▶ _LAVORO DA SVOLGERE_
Puoi trascrivere per intero, senza cambiare nulla, il brano sul referendum del contratto dei metalmeccanici?

▶ _BRANO SCELTO_
-=-=-=-=-
Nonostante il mandato dato dai lavoratori riguardava esclusivamente il biennio salariale e non prevedeva nessuno scambio tra salario e flessibilità, la firma apposta apre alla richiesta padronale sulla flessibilità nella gestione degli orari di lavoro e nell'utilizzo ed estensione dell'apprendistato.
Gli esiti del referendum, svoltosi il 15, 16, 17 febbraio, sul contratto firmato da Fiom, Fim e Uilm e Federmeccanica hanno evidenziato la presenza di un largo dissenso tra i lavoratori rispetto ad un accordo che determina un ulteriore arretramento della categoria. Il referendum sull'ipotesi di contratto ha visto la partecipazione al voto di quasi mezzo milione di lavoratori su 762 mila presenti nei luoghi di lavoro in quei giorni, il 64,2 % degli aventi diritto. Malgrado l'estremo "impegno" della burocrazia sindacale riformista, il 15.74 % dei lavoratori, circa 76 mila metalmeccanici, ha espresso un parere negativo sull'accordo. La gran parte dei dissensi si sono verificati nelle fabbriche che hanno dimostrato maggiore combattività e radicalità nella lotta durante la vicenda contrattuale. E' questa la base della sinistra sindacale nella Fiom Cgil.
-=-=-=-=-
▶ _DATI REGISTRATI_
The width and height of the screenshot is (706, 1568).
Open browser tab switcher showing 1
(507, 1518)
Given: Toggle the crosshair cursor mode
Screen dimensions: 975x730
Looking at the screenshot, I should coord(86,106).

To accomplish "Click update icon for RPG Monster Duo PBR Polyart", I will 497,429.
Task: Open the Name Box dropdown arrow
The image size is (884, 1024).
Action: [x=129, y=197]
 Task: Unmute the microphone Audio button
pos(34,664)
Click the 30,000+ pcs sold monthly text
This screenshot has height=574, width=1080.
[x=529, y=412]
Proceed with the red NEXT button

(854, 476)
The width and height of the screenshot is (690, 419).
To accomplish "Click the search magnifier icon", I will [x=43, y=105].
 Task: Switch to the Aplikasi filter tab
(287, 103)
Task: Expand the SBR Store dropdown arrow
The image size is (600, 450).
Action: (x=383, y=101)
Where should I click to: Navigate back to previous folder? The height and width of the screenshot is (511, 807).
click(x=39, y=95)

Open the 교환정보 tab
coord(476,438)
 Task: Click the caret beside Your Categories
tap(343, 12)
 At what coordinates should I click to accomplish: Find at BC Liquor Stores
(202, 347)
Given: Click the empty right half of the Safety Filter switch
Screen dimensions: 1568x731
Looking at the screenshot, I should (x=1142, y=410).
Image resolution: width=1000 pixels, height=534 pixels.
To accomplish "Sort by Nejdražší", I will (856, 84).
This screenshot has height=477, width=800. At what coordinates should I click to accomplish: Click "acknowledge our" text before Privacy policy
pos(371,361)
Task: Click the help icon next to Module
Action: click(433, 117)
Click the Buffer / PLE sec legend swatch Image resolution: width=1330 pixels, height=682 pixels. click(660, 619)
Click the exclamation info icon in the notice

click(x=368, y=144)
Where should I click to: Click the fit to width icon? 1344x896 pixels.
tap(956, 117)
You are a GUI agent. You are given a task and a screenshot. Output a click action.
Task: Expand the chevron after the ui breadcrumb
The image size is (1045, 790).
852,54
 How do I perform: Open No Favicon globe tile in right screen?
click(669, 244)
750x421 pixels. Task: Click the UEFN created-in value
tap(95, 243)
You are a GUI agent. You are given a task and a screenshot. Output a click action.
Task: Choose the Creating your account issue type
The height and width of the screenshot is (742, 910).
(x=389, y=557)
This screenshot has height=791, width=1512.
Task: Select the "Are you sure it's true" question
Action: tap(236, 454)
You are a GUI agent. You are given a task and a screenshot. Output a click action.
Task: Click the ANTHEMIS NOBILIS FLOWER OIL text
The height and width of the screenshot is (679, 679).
-=-=-=-=-
▶ _RISPOSTA SCRITTA_
Nonostante il mandato dato dai lavoratori riguardava esclusivamente il biennio salariale e non prevedeva nessuno scambio tra salario e flessibilità, la firma apposta apre alla richiesta padronale sulla flessibilità nella gestione degli orari di lavoro e nell'utilizzo ed estensione dell'apprendistato.
Gli esiti del referendum, svoltosi il 15, 16, 17 febbraio, sul contratto firmato da Fiom, Fim e Uilm e Federmeccanica hanno evidenziato la presenza di un largo dissenso tra i lavoratori rispetto ad un accordo che determina un ulteriore arretramento della categoria. Il referendum sull'ipotesi di contratto ha visto la partecipazione al voto di quasi mezzo milione di lavoratori su 762 mila presenti nei luoghi di lavoro in quei giorni, il 64,2 % degli aventi diritto. Malgrado l'estremo "impegno" della burocrazia sindacale riformista, il 15.74 % dei lavoratori, circa 76 mila metalmeccanici, ha espresso un parere negativo sull'accordo. La gran parte dei dissensi si sono verificati nelle fabbriche che hanno dimostrato maggiore combattività e radicalità nella lotta durante la vicenda contrattuale. E' questa la base della sinistra sindacale nella Fiom Cgil.